Die Übergangsregierung tritt überraschend zurück

ÄGYPTEN Der Schritt löst neue Spekulationen über al-Sisi aus. Vorausgegangen sind zahlreiche Streiks

AUS KAIRO KARIM EL-GAWHARY

Nur eine Viertelstunde dauerte die Kabinettssitzung in Kairo, dann gab der Premier Hasem al-Biblaui völlig überraschend den Rücktritt seiner gesamten Regierung bekannt, ohne einen genauen Grund dafür zu nennen. Seit Wochen kursieren in Ägypten Gerüchte vom Rücktritt einzelner Minister. Ganz besonders wartete das Land darauf, ob Verteidigungsminister Abdel Fatah al-Sisi sein Amt niederlegt. Eine Voraussetzung dafür, dass Sisi, der eigentliche Machthaber im Land, wie erwartet für die kommenden Präsidentschaftswahlen antritt.

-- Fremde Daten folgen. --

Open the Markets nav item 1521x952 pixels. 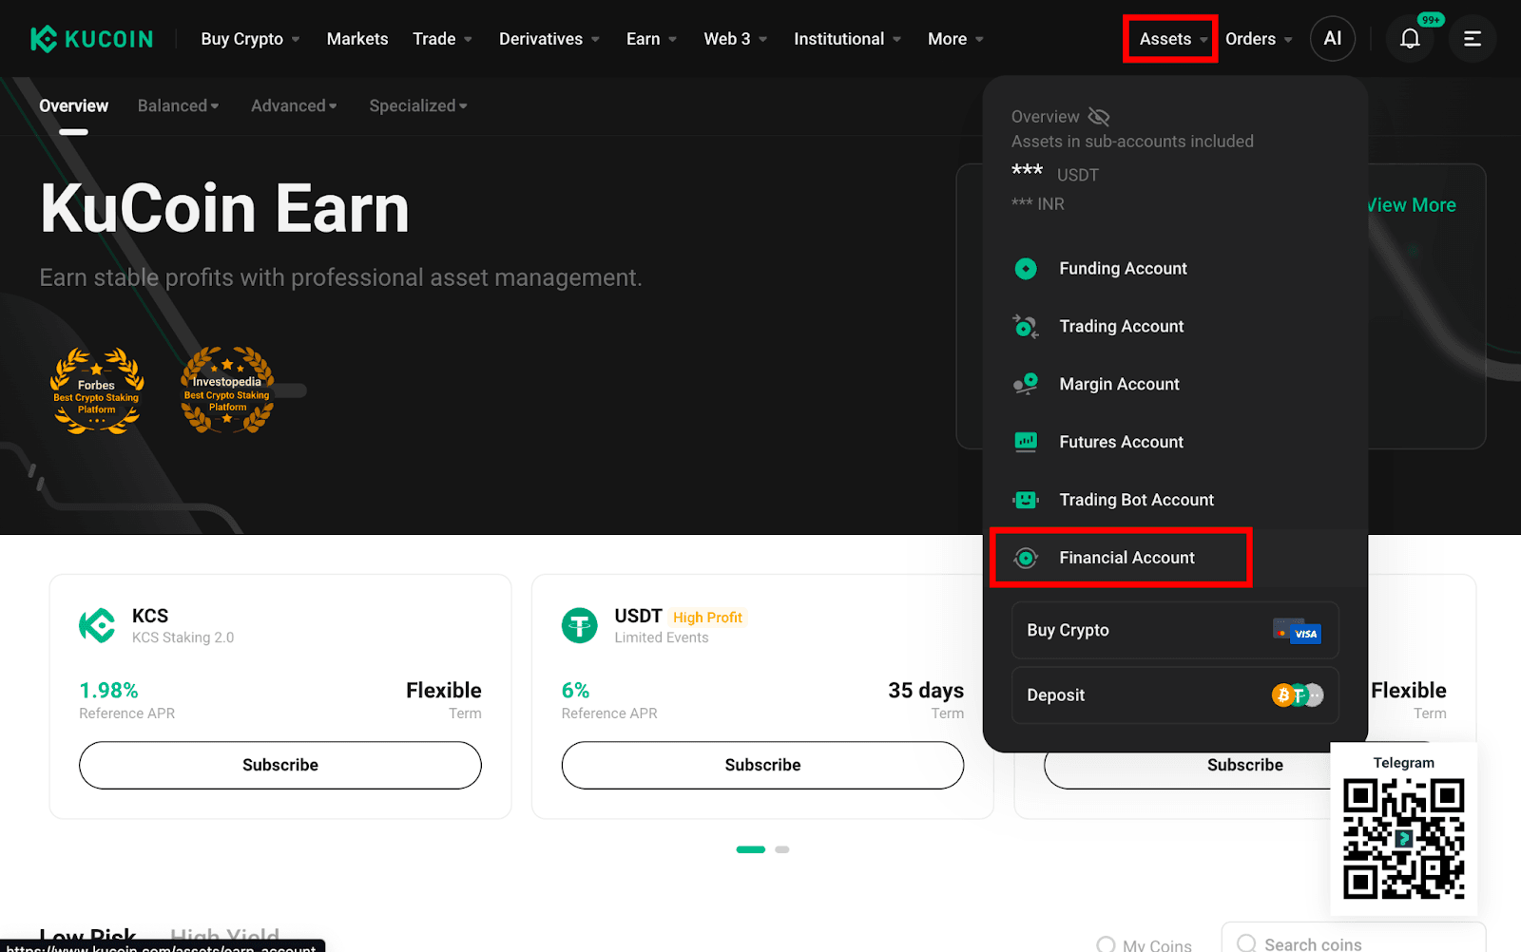click(357, 39)
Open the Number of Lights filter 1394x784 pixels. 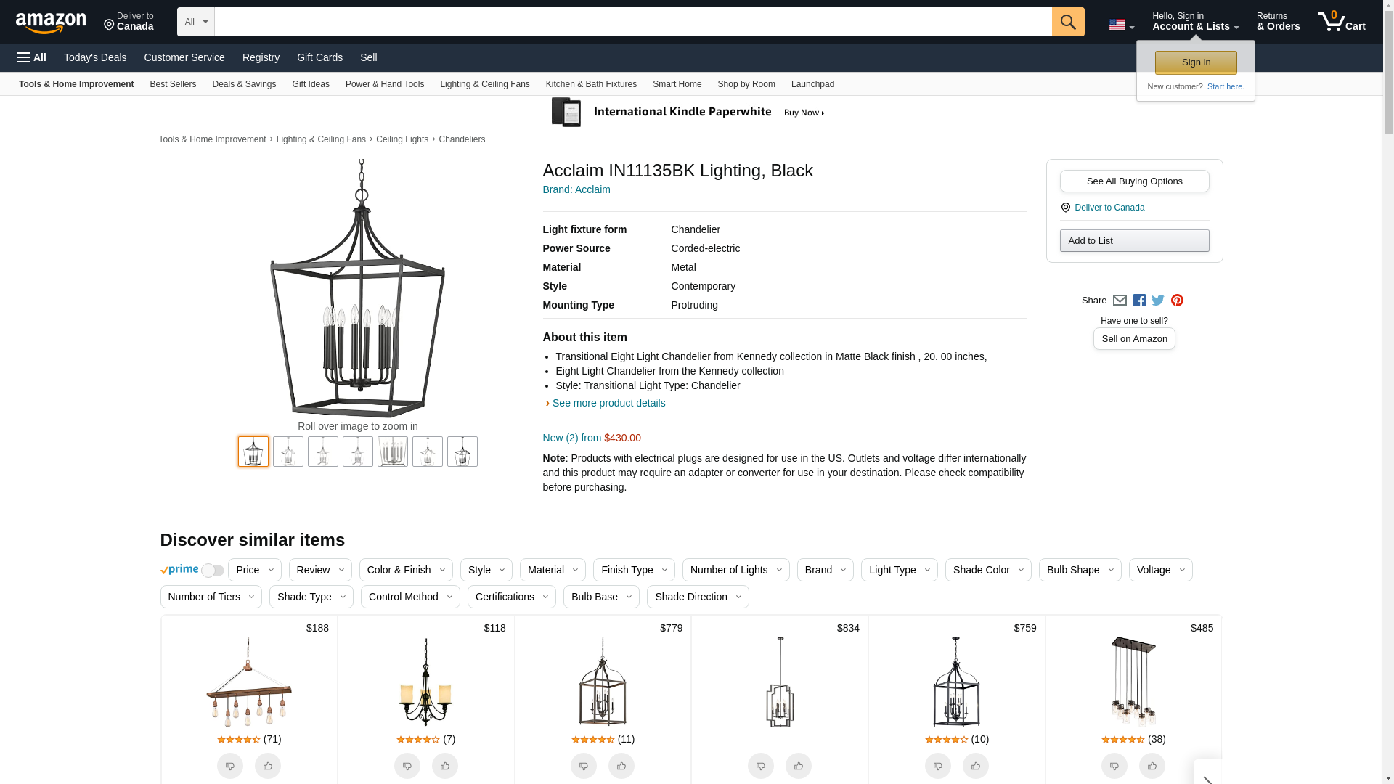pyautogui.click(x=736, y=570)
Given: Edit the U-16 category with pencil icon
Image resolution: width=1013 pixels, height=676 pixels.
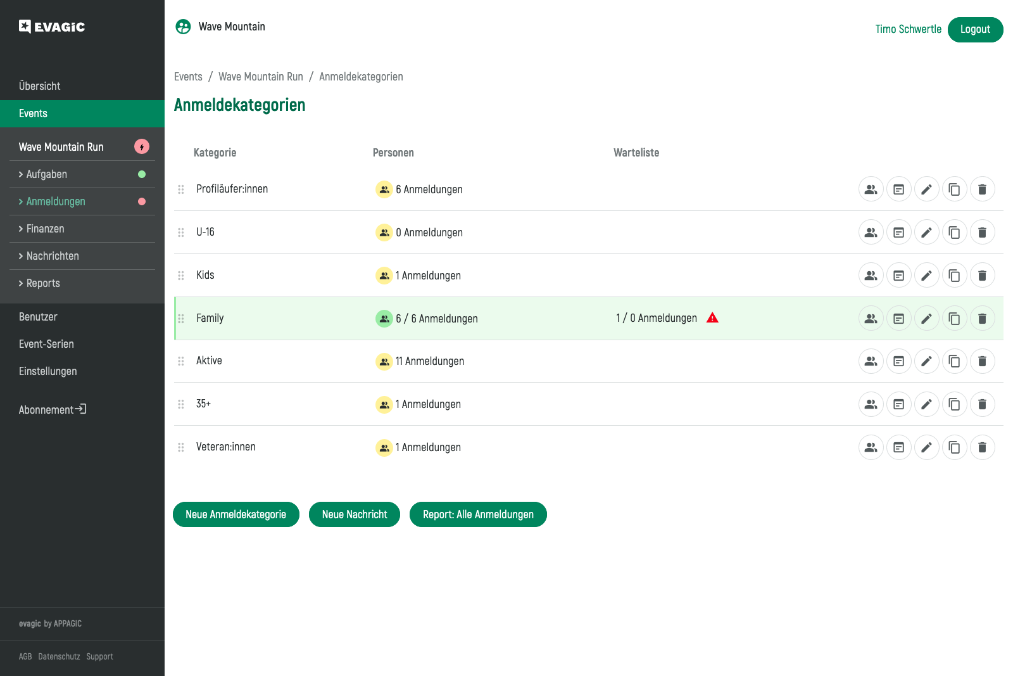Looking at the screenshot, I should [x=926, y=233].
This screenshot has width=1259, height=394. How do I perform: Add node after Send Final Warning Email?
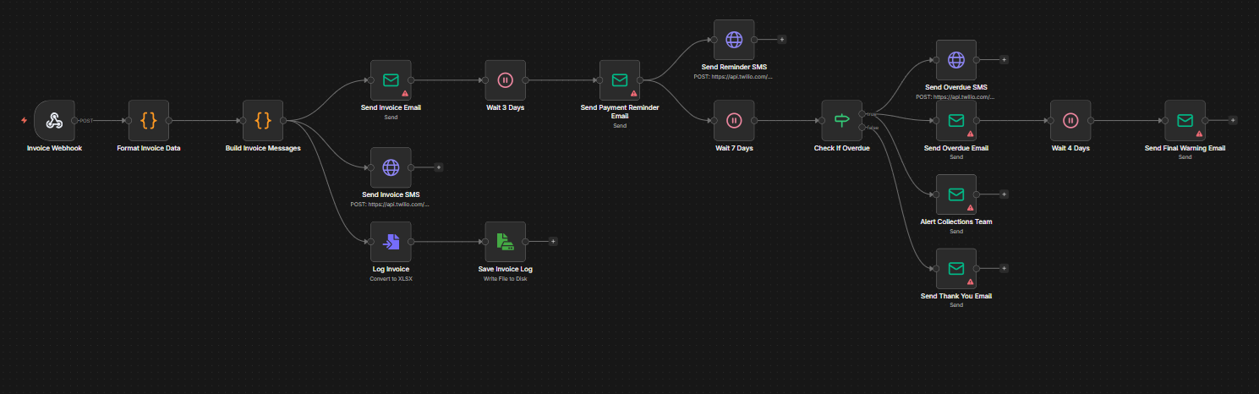1233,121
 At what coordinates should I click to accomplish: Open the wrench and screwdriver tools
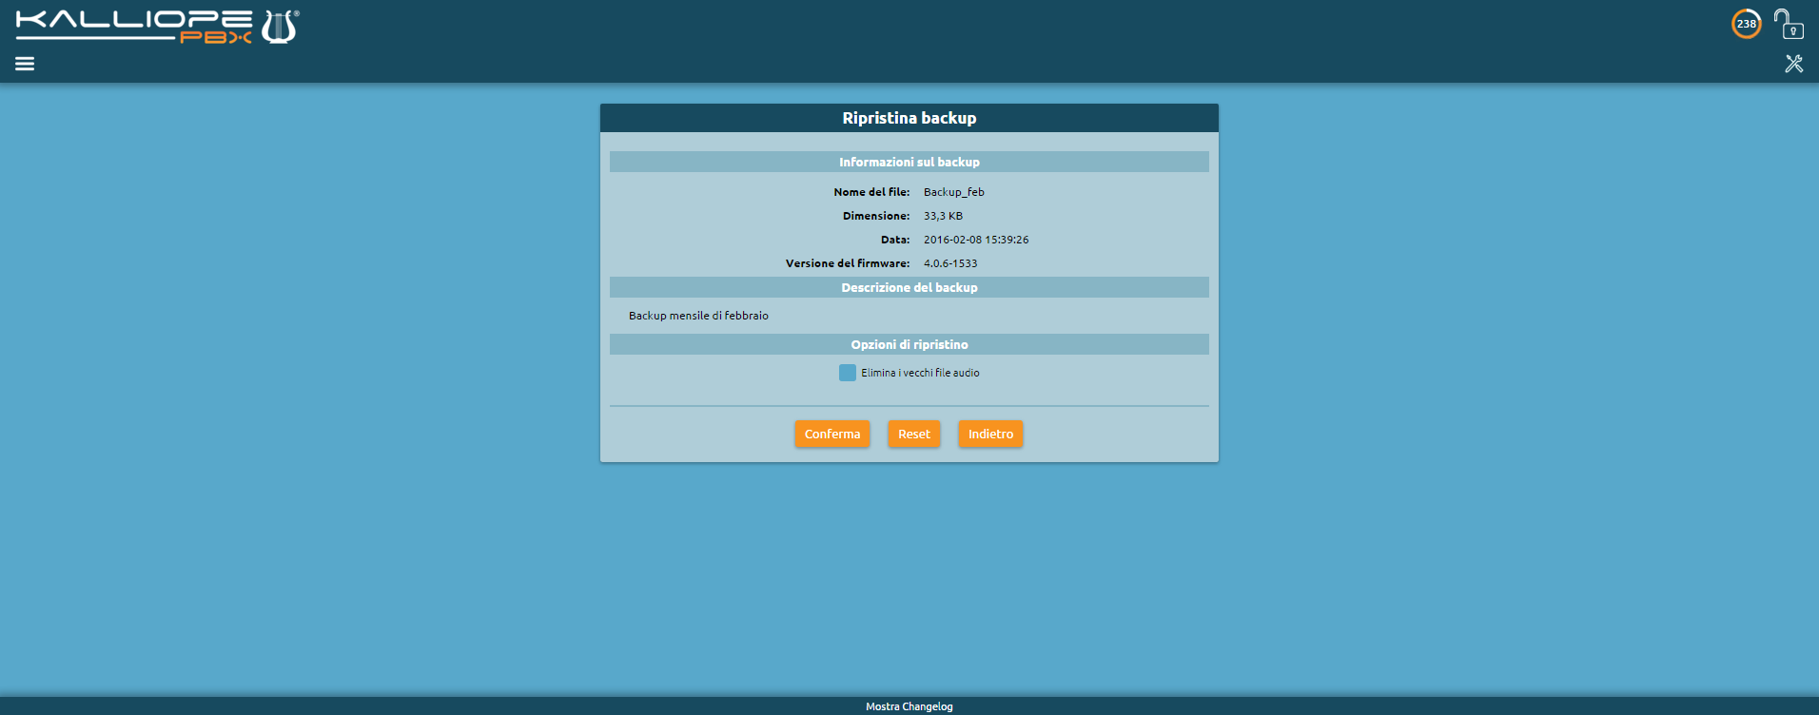coord(1793,64)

Wer erwartet hatte, dass Ministerpräsident Hasem al-Biblaui in seiner Rede einen konkreten Grund für den Rücktritt angeben werde, der wurde enttäuscht. Der kollektive Rücktritt sei ein Schritt, der dem individuellen Rücktritt al-Sisis als Verteidigungsminister vorausgehe, „damit es nicht so aussieht, als würde al-Sisi einen Alleingang machen“, wird ein hoher Regierungsbeamter in der ägyptischen Presse zitiert. Demnach hätte die Regierung also in einem Schritt vorauseilenden Gehorsams al-Sisi den Weg zur Bewerbung für das Präsidentenamt geebnet.

Aber das Kabinett al-Biblauis steht zunehmend unter Druck. Eine Welle von Streiks zeigt, dass vielen Ägyptern in der sozialen Frage die Geduld ausgeht. Kairos Busfahrer begannen am Wochenende mit Arbeitskampfmaßnahmen, um einen Mindestlohn von umgerechnet 120 Euro durchzusetzen. Gleichzeitig legten die Arbeiter in 28 Garagen der öffentlichen Verkehrsmittel die Arbeit nieder. Seit 10 Tagen streiken die Textilarbeiter in der Nildeltastadt Mahalla al-Kubra. Al-Biblaui hatte ihnen versprochen, auf ihre Forderungen einzugehen, sich aber mehr Zeit erbeten. Vergangenen Mittwoch versprach die Regierung niedrigrangigen Polizeioffizieren eine Gehaltserhöhung, nachdem diese ebenfalls mit Streik drohten. Mitglieder des Ärzteverbandes legten wegen der katastrophalen Bedingungen im staatlichen Gesundheitssektor teilweise die Arbeit nieder. Dem folgten die Straßenkehrer von Gizeh, die ebenfalls einen Mindestlohn forderten. Getoppt wurde das von einem Streik der Beamten des Grundbuchamtes. Seit Tagen können keine Immobilienkäufe mehr registriert werden.